Meta shipped 1.7 million Quest headsets in the first three quarters of 2025 according to market research firm IDC, representing a 16% decline versus the same period in 2024.
“All of these ideas that AR and VR would replace smartphones didn’t happen. It will never happen,” Francisco Jeronimo, Vice President for Data and Analytics at IDC told The Register.
The period referenced also includes the months not too long after the release of the Meta Quest 3S, in October 2024, countering possible claims the slow down in shipments is solely due to a lack of new launches.

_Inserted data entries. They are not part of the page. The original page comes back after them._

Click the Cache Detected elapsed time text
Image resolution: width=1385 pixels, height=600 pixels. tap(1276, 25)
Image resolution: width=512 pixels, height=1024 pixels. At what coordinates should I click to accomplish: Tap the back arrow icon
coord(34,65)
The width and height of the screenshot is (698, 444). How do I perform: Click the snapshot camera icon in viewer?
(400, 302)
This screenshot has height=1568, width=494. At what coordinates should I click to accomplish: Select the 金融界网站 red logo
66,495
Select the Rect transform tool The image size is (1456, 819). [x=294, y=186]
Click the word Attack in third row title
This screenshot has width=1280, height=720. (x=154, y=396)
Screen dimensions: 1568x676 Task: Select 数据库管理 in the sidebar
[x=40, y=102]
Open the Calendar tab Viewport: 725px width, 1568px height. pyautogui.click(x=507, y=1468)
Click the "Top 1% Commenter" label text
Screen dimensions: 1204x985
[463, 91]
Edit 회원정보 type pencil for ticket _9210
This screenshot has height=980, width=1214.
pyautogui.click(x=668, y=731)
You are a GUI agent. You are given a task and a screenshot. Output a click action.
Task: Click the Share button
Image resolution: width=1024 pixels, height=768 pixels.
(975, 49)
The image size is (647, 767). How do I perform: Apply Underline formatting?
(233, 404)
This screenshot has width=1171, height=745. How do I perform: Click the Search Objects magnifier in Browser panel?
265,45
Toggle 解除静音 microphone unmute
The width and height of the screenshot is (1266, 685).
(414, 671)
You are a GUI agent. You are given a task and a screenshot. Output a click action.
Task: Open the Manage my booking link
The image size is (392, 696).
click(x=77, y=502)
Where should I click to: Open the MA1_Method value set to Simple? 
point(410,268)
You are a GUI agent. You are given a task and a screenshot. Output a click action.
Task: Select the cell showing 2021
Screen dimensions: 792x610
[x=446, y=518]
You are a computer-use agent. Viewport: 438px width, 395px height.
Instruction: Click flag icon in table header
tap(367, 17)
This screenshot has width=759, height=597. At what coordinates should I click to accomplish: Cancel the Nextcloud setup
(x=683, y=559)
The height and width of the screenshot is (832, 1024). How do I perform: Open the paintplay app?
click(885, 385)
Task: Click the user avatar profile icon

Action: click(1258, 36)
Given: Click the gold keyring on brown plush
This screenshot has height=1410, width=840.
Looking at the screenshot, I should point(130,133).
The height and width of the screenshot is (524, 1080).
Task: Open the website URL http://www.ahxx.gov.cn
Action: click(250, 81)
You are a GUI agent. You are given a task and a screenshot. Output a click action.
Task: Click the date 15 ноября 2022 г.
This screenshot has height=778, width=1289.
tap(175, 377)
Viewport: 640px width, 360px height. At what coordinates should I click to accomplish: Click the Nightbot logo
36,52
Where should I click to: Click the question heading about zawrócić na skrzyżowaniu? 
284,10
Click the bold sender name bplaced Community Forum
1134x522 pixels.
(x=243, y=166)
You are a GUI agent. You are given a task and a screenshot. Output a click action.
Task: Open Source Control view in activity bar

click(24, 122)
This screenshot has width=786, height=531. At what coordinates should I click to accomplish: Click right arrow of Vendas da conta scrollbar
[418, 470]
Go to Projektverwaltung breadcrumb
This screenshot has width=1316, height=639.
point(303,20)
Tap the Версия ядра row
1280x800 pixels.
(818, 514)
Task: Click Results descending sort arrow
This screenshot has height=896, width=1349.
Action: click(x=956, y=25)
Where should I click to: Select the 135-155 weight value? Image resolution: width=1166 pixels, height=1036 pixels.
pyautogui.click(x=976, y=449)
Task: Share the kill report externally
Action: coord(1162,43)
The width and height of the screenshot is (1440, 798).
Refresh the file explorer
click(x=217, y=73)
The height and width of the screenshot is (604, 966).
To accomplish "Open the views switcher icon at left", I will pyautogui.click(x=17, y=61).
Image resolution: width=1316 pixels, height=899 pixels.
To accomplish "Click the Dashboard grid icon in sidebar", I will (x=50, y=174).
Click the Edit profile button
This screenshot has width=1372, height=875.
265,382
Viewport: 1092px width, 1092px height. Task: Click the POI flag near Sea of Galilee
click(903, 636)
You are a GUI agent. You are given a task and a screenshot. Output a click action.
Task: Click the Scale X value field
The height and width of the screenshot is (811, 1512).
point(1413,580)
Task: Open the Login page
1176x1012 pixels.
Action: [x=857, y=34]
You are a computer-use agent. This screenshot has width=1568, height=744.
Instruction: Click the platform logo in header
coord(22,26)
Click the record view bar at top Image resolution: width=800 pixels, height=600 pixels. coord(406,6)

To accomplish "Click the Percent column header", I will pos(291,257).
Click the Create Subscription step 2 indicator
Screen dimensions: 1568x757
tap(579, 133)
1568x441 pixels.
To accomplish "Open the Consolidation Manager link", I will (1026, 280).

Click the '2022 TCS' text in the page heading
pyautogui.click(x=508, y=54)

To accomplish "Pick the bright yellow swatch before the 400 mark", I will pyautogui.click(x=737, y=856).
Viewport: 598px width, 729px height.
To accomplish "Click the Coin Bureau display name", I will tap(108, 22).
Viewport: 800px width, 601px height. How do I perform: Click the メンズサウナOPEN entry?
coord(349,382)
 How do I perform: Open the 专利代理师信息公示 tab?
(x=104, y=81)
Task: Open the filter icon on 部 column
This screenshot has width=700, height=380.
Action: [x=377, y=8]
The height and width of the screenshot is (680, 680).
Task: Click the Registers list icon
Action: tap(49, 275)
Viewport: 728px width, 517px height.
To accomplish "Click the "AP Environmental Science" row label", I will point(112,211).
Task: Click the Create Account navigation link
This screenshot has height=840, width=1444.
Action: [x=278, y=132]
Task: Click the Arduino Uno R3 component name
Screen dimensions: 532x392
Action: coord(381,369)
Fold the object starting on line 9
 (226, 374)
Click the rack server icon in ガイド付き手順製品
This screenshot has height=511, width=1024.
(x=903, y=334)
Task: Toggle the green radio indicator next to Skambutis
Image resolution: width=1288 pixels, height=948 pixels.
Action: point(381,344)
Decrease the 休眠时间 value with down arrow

In 2026, though, a shift in Meta strategy is becoming clearer. The Quest 3 was released in October 2024, the Quest 3S in October 2024, but there was no new Meta Quest headset in October 2025.
Instead Meta announced the Ray-Ban Meta Display in September 2025, a pair of augmented reality smart glasses that place a small display in front of your right eye.
It’s a 600 x 600 pixel translucent screen that can show notifications, navigation instructions and more, and can be controlled using a “neural band,” a gesture-based wrist controller that can identify specific hand gestures using EMG sensors. These interpret what’s happening in your muscles.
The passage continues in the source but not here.